Peter Demirali, vice president and portfolio manager at Cumberland Advisors, said the MBTA’s transition phase as it merges into MassDOT should not deter institutional or retail investors from the highly rated credit.

“Overall it wouldn’t have much of an effect in terms of the attractiveness of their bonds,” he said. “It’s not as if it’s a different company — a public company that trades on the stock exchange — where new management might have a different view or a different philosophy about a certain business. This is public transportation and the same issues are going to be there, so I don’t think overall it will have much of an affect.”

In addition, the MBTA’s recognizable name and the fact that so many Massachusetts residents rely on the system for transportation should help the bonds find a home, Demirali said.

“It’s a high-quality credit and a name that most investors would want to own,” he said. “Essential-service revenue bonds are really trading like a champ in this environment and as a firm we favor those essential-service revenue bonds over general obligations, just given the climate in the real estate market and declining home values, etc. — that makes it harder to raise revenues through higher property taxes.”

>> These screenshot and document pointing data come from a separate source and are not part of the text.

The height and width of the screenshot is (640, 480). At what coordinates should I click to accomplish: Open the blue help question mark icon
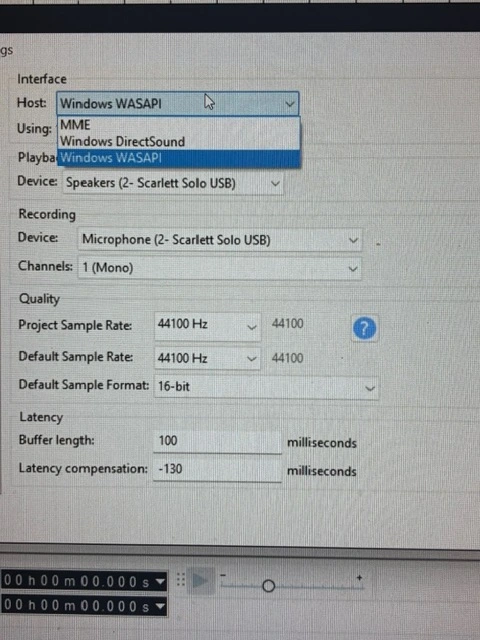click(x=364, y=328)
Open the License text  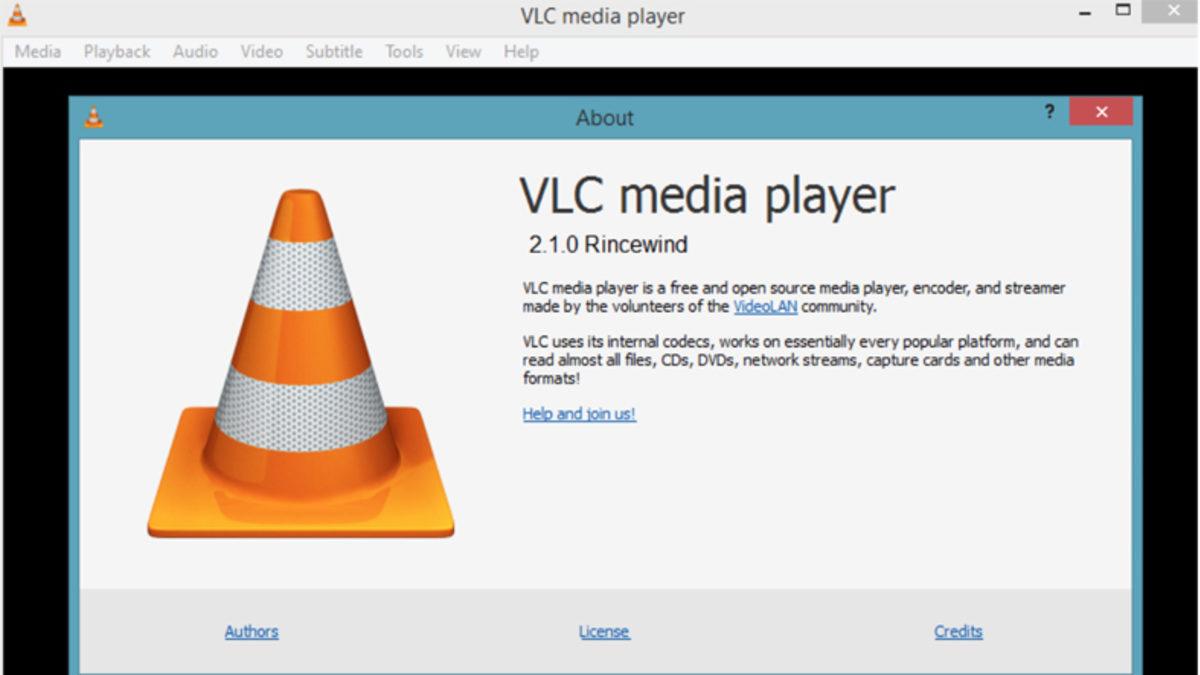coord(604,631)
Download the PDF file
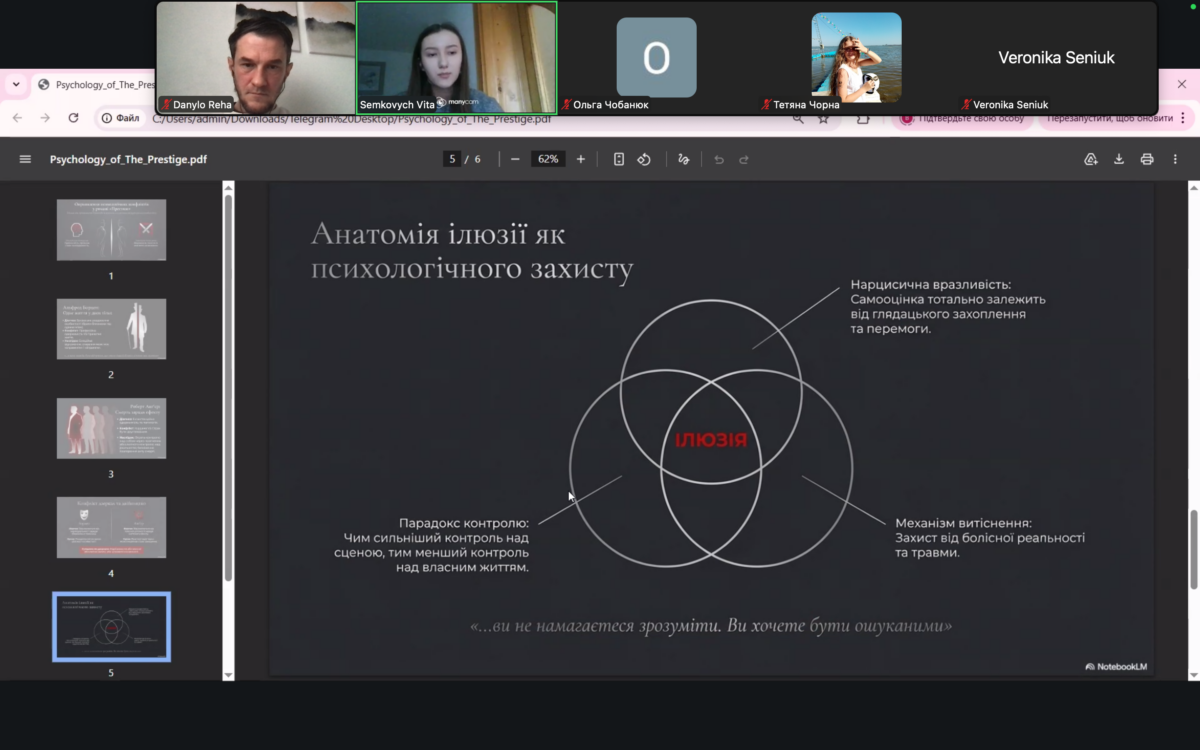This screenshot has height=750, width=1200. (1119, 159)
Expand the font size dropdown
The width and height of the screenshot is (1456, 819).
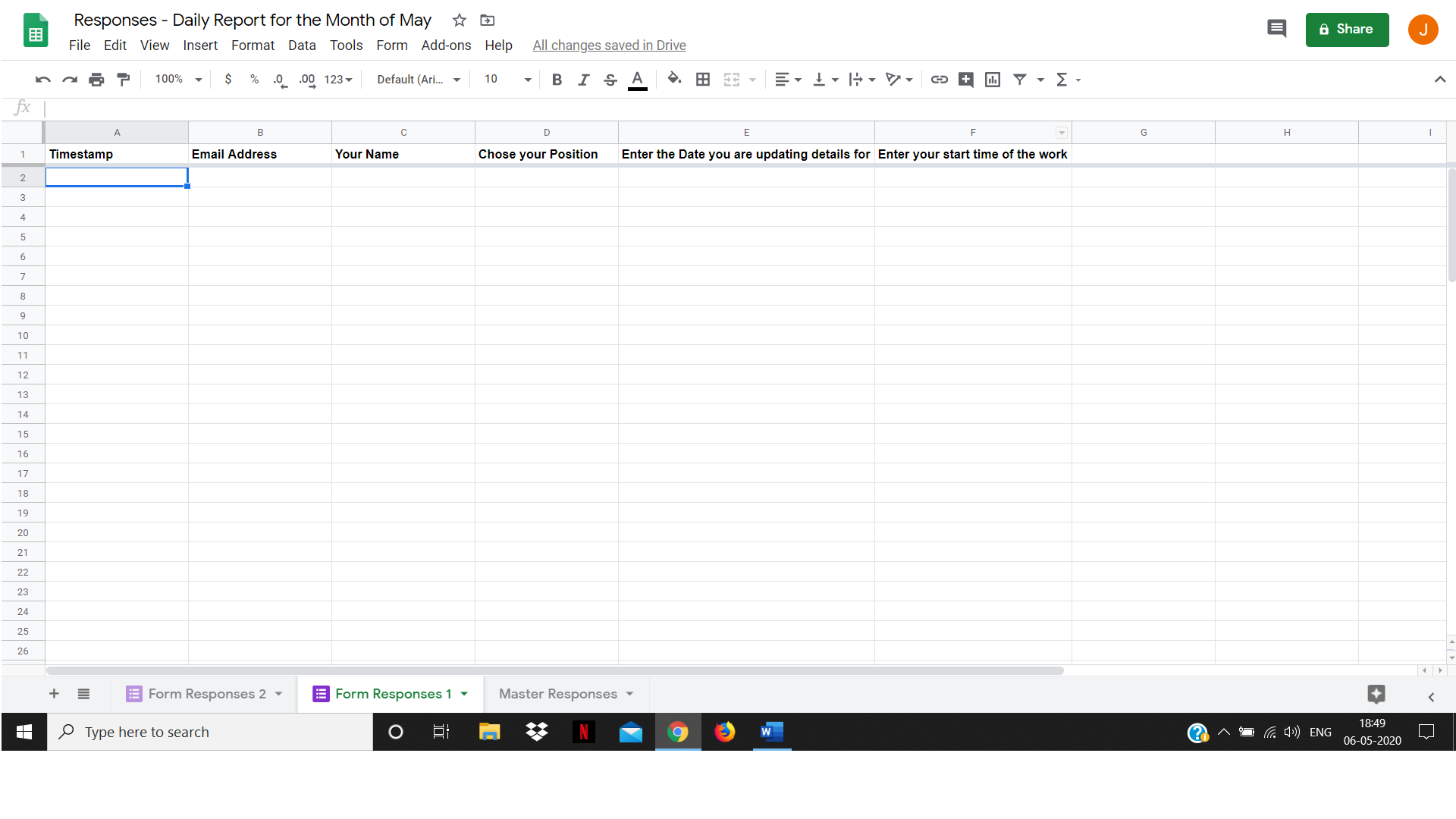pos(527,79)
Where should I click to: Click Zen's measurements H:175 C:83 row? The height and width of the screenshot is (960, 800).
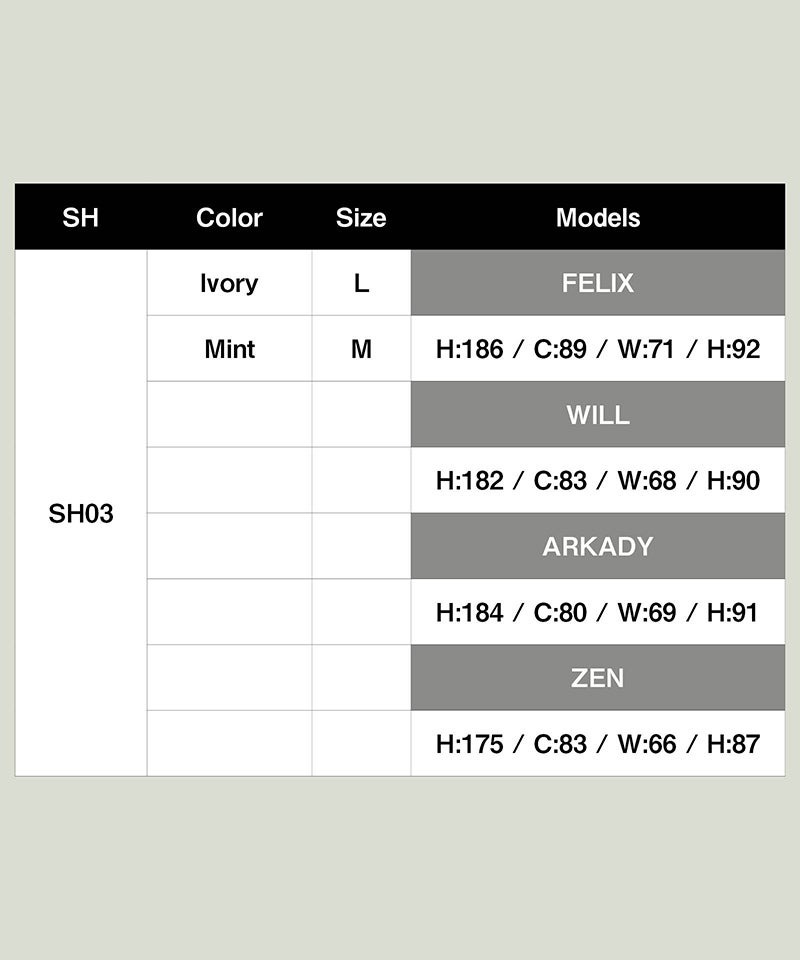tap(598, 744)
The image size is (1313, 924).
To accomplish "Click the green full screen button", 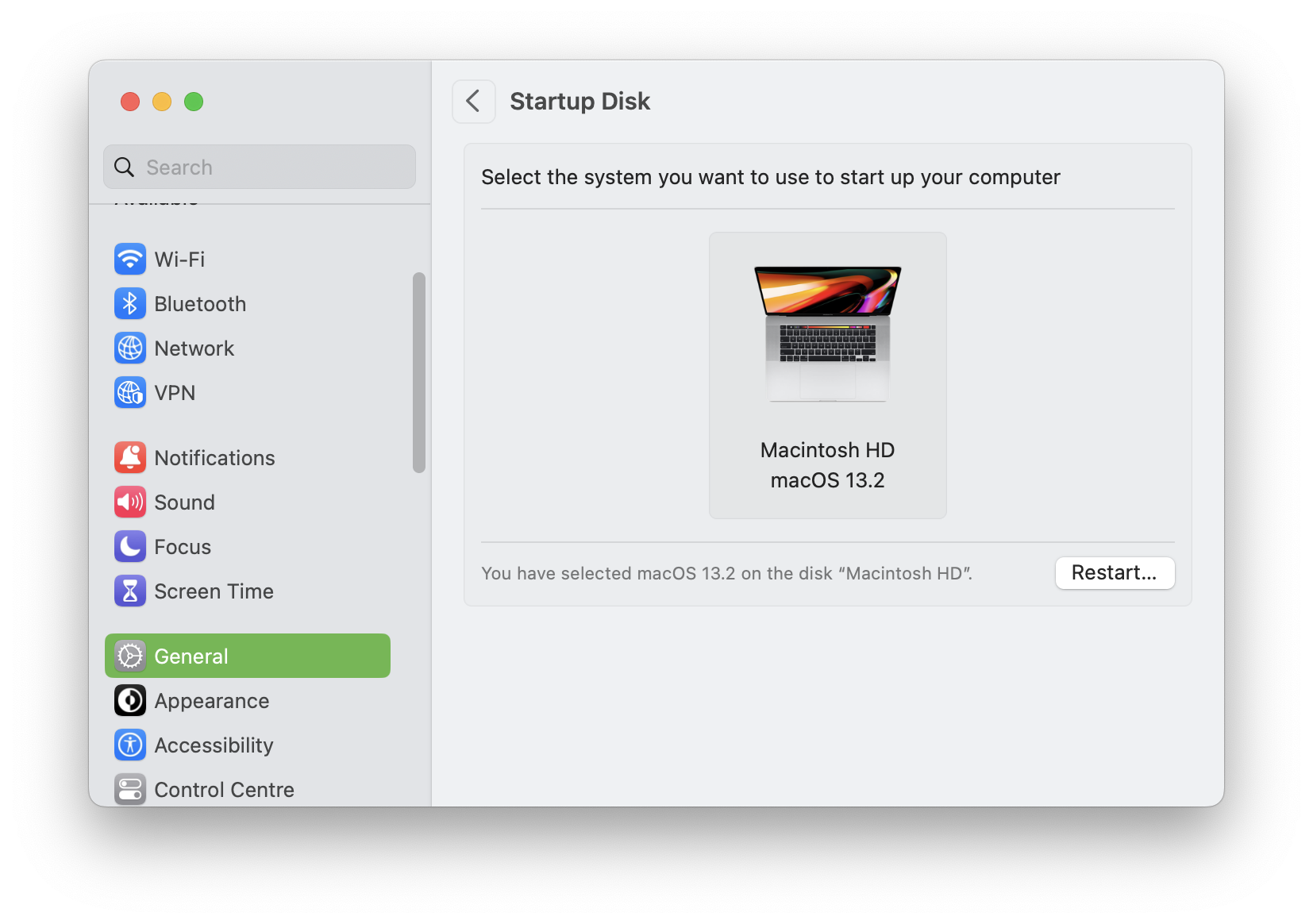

Ridership has been down so far in 2009. Ridership in the first and second quarter of this year decreased by 3.5% and 5.3%, respectively, compared to the same time periods in 2008, according to Davis. In July, the system experienced 6% fewer users.

In August, the authority selected an outside analyst to evaluating its operations to see where it can cut costs as opposed to implementing bus and train fare increases that were originally set for this winter and have now been postponed. David D’Alessandro, a former chief executive officer at John Hancock, is conducting the review, which is due Nov. 1.

New fare revenue could help. Debt service costs and lease payments take up about 30% of the MBTA’s revenues and it has $5.2 billion of outstanding debt. It will pay $445.2 million and $482.5 million in debt service and lease payments in fiscal 2010 and fiscal 2011, respectively.

Debt service costs on the outstanding senior sales-tax bonds are $181.4 million for this fiscal year, with that amount increasing to $336.6 million by fiscal 2017, dipping below $300 million in fiscal 2020 and fiscal 2021, and reaching $337.9 million in fiscal 2022, according to the POS.

“Growth in expenditures related to new labor contracts and growing maintenance costs are placing additional pressure on operations and have resulted in an operating deficit, which the authority is financing with draws on cash reserves, restructuring of debt, expenditure reductions and fare increases,” Moody’s said.

While the MBTA has fiscal challenges, sales tax and assessment revenues flow straight to debt service costs before going towards other operating expenses, insulating the outstanding debt from other operating needs.

“We base the rating on the bond structure supporting the bonds and debt-service coverage safeguards and not on the financial position, nor the operation, of the authority,” Standard & Poor’s said.

Moody’s calculates annual debt service coverage at 2.05 times, on average, over the next 10 years and increasing thereafter.

The MBTA serves an average of 1.2 million passenger trips per day on its commuter rails, bus lines, trollies, and the Boston subway. It is the oldest mass transit system in the country.